I worked some rough hours in the lab, and then I came home and wrote blog posts. I went to full huge days of conferences, out to the parties, and then came back to the hotel room and wrote blog posts. When I shared hotel rooms with several other students, I would write blog posts at 3am in the bathroom or down in the bar. Was it hard? Yes. Was it necessarily the best thing I could have done? Well, I probably could have gone for a less rigorous posting schedule, certainly.
But I wanted to be a writer. I wanted to build my portfolio and I wanted to prove to any editors and employers out there that I could produce good work, consistently and on a solid schedule. I wanted to prove both my ability and my reliability. That meant meeting a schedule. For some that’s once a week, for some it’s once a month. For some it is more or less than that.
But it does mean producing work. Consistently. I am not the only one who has done this. Many of the writers I know now who have gone professional maintained blogs outside of their normal working hours. They went short on sleep. They wrote on planes and in trains and in tents and in the deep dark of night. And they got it done.
But there is no golden ticket here. There is no magic piece of advice. My advice is always the same as my experience. Practice. Write. Write as often as you can. Not always a deep scientific thinkpiece or a grand review. Short pieces are fine. Pieces that say “hey, look at this and here is why I like it ” are fine! But write. Practice.
Scientists are used to practice. If they are in graduate school they are used to working long hours, to spending months at something with little hope of reward. After all, they write grants! They are used to constant study and constant work. And yet, the idea of taking that practice, that ability, and applying it to another field seems to fill them with fear.
I understand that fear. And I understand wanting to walk away. You’ve been working so hard toward a career path, and you’re not even sure it’s the one you want anymore? Yes, I understand that. I also understand looking at picking up a new skillset, and those skills seem very heavy. It’s more time. More time on top of a job that takes almost all your willpower. It’s easier just to keep doing what you’re doing. Doing what you know how to do. One postdoc after another, one paper after another.
I get it. I do. For a while, I did it.
You still won’t break out unless you practice.
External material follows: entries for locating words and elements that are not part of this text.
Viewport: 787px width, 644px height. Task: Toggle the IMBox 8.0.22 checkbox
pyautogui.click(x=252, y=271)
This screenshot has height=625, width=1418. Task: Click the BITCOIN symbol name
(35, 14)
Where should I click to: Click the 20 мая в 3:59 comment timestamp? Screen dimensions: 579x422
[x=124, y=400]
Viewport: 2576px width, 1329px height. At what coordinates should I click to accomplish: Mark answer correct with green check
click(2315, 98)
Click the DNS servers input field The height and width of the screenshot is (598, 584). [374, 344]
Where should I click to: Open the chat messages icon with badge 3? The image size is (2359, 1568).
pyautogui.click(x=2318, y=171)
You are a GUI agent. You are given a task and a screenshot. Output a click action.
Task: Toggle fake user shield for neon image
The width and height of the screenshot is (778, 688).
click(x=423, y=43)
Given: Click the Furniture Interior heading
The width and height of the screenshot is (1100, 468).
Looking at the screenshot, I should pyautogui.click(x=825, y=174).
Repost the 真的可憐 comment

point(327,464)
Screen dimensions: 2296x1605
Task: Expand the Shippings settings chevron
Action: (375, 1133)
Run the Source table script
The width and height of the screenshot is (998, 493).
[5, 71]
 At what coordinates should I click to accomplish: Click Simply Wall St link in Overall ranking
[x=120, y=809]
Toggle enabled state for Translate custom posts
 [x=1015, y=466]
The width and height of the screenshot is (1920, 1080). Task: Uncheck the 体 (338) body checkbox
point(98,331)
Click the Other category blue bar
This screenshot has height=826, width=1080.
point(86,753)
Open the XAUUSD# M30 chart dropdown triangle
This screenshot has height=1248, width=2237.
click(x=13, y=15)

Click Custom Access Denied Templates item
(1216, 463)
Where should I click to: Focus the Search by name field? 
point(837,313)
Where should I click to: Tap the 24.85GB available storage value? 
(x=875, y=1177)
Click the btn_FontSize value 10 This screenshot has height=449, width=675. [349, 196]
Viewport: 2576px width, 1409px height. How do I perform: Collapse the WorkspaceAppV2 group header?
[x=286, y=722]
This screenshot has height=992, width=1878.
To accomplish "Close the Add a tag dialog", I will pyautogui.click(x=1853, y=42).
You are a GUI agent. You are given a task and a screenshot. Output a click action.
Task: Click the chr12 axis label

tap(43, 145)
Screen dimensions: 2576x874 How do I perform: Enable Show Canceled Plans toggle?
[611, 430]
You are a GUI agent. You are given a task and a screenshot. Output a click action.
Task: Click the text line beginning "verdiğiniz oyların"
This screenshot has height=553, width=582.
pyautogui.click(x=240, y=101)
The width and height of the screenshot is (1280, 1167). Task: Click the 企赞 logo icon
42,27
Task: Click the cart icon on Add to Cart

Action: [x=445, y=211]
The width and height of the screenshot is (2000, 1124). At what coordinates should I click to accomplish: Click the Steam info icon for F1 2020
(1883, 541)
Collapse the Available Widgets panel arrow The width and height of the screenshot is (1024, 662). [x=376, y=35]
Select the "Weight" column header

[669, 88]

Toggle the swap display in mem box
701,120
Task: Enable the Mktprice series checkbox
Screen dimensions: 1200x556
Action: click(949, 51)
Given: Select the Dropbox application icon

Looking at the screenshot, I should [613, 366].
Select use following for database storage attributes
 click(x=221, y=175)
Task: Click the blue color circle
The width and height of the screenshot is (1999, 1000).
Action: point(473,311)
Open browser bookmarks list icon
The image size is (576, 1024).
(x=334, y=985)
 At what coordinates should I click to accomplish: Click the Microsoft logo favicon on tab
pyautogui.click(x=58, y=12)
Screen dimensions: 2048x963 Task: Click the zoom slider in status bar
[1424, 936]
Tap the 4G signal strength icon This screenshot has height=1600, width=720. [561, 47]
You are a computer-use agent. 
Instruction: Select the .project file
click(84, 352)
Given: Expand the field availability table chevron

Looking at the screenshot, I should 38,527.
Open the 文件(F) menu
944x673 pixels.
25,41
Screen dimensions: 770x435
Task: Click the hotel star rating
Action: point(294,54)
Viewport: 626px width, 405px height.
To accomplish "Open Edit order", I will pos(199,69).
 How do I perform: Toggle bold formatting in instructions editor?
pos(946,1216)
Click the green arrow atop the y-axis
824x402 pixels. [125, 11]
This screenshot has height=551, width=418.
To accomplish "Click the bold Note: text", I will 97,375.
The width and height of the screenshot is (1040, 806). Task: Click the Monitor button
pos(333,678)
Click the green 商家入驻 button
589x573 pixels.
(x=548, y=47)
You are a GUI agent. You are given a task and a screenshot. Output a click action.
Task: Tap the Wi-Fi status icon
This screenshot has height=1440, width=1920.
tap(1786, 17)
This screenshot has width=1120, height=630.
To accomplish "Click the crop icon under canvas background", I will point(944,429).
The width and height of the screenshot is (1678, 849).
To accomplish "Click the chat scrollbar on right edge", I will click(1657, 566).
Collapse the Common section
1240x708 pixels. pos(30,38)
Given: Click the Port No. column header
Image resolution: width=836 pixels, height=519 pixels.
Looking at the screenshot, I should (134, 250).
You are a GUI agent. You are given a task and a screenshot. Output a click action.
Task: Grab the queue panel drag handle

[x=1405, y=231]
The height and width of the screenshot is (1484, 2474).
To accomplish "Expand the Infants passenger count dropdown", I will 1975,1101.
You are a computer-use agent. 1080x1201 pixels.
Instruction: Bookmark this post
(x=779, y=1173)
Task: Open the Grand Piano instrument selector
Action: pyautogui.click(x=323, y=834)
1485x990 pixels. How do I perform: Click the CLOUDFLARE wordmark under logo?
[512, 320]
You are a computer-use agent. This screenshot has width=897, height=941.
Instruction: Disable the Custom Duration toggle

Maybe you’ll practice in a science journalism program after your PhD. Maybe you’ll practice by writing for the Chronicle of Higher Education, or in a policy fellowship, or in something else all together. Maybe you’ll get fired up and you’ll start that science blog after all. But you will need to practice.
I don’t mean to discourage you, future writers, policy makers, movers and shakers of the science world. I mean to fire you up. I want to help you and I WANT you to succeed. I want you to be me, too! You probably will be even better at being me than I am.
Get out there. Practice. Give yourself the experience that will get you the job you want. Maybe it’s writing, maybe it’s consulting, maybe it’s your own business. Maybe it’s figure skating, I don’t care.
Don’t tell me you’ll do it tomorrow. Don’t tell me you’ll do it after your comps or after your dissertation or after you rest a bit or after you submit your paper or after…Do it. Get that experience. It does mean time, and it does mean effort. But it takes time and effort to find opportunities and take advantage of them. It takes time and effort to network. It takes time and effort to get what you want, and go where you want to go.
Don’t let your face fall. Don’t walk away and go toward the same old path just because it seems easier and the new way seems so hard. Look at what you want. Plan a path to get there. And practice.